_Given records_:
*****
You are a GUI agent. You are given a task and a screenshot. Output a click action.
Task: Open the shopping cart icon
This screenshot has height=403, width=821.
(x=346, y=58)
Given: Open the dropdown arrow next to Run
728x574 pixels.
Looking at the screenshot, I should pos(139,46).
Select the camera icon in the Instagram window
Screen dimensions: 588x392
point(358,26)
*****
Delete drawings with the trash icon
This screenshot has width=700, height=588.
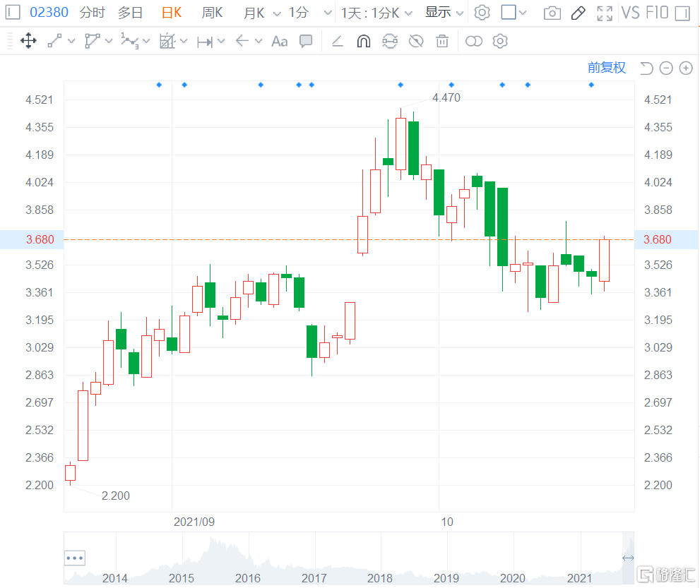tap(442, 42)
*****
_Your goal_: Where does the word "icon" occur in the records? Return every line that holds it.

_Reply to the exercise_:
Task: Open the shopping cart icon
Select the camera icon in the Instagram window
Delete drawings with the trash icon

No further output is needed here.